Novel Algorithm for Selecting Patients for Lung Cancer Treatment: EGFR Mutations Are Key
Posted: Friday, May 15, 2020
According to a recent study published in Oncotarget, a novel algorithm for plasma monitoring during the first month of treatment with tyrosine kinase inhibitors (TKIs) in patients with non–small cell lung cancer (NSCLC) may aid in selecting patients for appropriate therapy. Antonio Marchetti, MD, PhD, of the University of Chieti, Italy, focused on EGFR mutations as a predictor of resistance to TKI therapy.

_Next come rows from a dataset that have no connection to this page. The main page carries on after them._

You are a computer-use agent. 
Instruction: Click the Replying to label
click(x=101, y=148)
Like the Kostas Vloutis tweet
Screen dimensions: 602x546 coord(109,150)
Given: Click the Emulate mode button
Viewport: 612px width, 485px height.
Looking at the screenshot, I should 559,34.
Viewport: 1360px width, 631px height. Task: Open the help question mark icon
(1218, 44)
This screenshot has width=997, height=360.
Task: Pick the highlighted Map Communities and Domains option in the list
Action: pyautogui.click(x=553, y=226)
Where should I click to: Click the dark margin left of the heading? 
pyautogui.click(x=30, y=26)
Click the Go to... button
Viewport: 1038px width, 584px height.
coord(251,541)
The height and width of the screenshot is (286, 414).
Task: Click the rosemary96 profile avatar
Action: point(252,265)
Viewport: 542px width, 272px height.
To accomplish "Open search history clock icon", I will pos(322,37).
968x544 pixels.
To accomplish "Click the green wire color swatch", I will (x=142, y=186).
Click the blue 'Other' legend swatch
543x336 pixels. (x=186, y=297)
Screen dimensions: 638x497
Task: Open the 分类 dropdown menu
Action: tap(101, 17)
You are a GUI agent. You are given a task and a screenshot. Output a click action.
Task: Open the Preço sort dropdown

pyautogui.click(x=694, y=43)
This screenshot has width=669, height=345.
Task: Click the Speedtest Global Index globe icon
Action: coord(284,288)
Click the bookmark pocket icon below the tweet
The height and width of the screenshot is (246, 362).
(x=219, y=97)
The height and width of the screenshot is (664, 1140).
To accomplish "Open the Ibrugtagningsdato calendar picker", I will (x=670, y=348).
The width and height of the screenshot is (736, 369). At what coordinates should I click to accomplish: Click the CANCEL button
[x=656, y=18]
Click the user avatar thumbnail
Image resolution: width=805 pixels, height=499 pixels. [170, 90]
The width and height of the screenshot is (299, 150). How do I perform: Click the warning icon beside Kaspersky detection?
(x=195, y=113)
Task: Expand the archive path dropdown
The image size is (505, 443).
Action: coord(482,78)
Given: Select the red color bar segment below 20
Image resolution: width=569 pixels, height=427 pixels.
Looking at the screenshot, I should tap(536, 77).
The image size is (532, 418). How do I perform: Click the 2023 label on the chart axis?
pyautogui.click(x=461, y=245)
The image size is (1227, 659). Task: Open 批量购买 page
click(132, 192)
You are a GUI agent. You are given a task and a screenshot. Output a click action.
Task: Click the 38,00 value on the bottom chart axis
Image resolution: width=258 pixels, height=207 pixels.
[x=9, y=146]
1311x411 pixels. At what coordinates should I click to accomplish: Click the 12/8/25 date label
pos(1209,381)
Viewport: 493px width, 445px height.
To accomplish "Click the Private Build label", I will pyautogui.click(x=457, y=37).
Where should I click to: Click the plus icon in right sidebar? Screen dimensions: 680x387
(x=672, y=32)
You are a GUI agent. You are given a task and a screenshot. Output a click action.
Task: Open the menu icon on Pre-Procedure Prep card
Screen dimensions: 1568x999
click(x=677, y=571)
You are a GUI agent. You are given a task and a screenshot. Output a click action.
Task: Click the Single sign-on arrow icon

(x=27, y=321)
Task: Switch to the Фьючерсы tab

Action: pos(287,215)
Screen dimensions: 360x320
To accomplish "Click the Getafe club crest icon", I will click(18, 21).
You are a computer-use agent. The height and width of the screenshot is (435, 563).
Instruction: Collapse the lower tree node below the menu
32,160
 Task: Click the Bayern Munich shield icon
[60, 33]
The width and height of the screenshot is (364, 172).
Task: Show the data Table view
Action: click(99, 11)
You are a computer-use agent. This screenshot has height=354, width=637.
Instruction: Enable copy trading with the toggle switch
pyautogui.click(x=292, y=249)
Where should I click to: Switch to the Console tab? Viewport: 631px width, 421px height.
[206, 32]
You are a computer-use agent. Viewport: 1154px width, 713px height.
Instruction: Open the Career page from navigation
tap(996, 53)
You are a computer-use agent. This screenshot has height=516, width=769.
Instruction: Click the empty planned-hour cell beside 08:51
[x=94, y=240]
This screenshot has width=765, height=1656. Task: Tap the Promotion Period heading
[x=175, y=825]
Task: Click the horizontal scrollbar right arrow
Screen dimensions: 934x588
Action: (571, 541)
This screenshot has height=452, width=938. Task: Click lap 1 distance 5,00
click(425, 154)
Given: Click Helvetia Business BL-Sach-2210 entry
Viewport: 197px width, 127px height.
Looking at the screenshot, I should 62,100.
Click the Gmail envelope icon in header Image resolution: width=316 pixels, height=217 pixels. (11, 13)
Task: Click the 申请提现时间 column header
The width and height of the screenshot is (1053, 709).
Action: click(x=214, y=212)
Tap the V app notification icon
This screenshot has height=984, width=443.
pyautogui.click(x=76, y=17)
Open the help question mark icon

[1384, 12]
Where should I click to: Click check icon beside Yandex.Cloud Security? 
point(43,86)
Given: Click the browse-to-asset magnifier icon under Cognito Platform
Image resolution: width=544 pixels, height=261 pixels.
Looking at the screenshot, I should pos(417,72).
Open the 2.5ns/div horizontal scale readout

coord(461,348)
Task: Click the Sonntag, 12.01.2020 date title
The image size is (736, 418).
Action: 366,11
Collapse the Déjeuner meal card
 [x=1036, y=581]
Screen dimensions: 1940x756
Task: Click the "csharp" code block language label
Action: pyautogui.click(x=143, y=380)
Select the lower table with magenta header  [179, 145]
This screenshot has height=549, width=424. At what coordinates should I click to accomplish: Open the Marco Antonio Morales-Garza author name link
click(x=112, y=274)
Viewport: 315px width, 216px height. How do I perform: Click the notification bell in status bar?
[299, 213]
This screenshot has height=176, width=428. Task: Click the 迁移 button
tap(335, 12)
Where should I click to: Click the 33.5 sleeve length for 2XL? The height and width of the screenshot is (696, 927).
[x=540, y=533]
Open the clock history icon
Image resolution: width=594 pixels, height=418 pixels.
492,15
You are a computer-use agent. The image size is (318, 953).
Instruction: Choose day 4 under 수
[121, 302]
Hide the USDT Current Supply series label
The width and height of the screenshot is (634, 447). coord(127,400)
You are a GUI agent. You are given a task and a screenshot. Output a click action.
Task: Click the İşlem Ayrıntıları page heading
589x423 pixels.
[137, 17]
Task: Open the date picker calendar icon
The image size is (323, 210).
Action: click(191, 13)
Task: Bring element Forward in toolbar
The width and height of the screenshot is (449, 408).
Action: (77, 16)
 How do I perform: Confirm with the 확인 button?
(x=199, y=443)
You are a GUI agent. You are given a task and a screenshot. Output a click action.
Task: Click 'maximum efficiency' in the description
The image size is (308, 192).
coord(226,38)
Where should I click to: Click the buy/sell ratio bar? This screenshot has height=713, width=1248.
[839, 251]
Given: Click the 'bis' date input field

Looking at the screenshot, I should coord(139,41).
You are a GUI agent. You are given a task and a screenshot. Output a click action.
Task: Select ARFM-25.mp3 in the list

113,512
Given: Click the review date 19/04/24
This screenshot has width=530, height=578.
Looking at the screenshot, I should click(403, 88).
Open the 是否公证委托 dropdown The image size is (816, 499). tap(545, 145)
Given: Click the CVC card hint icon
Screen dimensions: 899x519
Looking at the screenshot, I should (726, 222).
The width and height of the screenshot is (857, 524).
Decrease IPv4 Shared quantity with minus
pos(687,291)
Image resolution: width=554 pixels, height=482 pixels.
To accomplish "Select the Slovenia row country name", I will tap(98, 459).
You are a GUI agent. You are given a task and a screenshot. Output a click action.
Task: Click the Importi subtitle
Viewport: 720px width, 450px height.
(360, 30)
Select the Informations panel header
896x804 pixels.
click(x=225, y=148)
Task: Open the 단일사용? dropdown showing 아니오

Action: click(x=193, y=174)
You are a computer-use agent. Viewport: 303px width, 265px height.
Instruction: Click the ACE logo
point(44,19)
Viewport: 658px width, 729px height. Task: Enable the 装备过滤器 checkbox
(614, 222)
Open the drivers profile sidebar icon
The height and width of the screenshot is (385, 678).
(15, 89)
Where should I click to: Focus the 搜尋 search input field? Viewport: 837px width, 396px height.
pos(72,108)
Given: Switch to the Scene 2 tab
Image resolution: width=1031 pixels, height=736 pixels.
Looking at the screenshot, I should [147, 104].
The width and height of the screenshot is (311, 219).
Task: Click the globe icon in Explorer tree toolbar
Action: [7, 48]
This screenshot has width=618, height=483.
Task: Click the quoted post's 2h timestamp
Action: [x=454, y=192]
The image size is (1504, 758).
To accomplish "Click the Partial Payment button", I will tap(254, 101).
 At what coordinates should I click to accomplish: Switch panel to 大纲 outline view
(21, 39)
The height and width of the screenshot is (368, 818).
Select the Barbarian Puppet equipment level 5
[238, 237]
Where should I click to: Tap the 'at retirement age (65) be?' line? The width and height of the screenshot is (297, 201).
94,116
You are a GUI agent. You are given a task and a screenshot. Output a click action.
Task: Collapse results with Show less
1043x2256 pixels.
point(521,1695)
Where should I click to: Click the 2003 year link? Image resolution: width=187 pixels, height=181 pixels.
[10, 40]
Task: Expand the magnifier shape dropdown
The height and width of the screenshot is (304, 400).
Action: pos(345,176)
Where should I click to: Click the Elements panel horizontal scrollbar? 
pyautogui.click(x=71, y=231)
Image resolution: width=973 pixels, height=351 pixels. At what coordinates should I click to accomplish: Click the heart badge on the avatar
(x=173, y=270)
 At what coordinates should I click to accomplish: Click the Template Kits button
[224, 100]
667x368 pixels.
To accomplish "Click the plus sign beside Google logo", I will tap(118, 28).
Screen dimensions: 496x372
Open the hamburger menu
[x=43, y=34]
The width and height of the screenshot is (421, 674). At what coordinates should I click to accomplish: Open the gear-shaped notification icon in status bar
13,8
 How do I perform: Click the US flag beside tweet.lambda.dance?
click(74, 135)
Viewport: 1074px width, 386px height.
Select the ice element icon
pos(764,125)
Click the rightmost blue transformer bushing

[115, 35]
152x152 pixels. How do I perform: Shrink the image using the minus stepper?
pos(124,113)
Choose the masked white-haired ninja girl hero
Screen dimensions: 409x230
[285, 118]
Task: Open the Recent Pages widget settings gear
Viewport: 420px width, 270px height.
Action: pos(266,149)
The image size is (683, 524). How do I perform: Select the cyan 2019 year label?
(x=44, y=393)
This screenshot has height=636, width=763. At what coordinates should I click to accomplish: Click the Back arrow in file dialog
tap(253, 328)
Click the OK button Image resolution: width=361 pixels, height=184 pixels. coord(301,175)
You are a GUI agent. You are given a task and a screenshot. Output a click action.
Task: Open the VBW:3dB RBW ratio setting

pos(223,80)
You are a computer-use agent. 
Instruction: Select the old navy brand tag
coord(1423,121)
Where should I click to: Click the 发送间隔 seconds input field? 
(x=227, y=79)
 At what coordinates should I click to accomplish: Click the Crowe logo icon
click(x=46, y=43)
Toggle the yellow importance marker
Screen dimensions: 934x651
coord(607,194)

A total of 116 patients with EGFR-positive lung adenocarcinomas were treated with first/second-generation TKIs. The patients’ tumors were biopsied for the sensitizing EGFR-mutant allele with 64 testing positive. Patients were then treated with osimertinib, a third-generation EGFR TKI. The EGFR status of these patients was then monitored by plasma tests every 3 to 8 days with reverse transcriptase–polymerase chain reaction (RT-PCR) for 1 month. Patients were screened again at the end of the second month and subsequently at every 2 months.
Of these patients, 57 showed a rapid decrease in levels of the sensitizing EGFR-mutant allele, down to an undetectable level in the first month of treatment; they were classified as good responders. As for the seven patients whose levels did not decrease to an undetectable level; they were classified as poor responders. The seven patients underwent massive parallel sequencing to look for other resistant mutations. In addition, progression-free survival was significantly worse (P < .0001) in poor responders (median time of 4.3 ± 1.1 months) than in good responders (13.3 ± 1.2 months).
“Our data indicate that plasma monitoring by a simple RT-PCR-based EGFR mutation test in the first month of treatment may be useful for rapid identification of patients to be subjected to further characterization by massive parallel sequencing,” the study authors proposed.
Disclosure: The authors reported no conflicts of interest.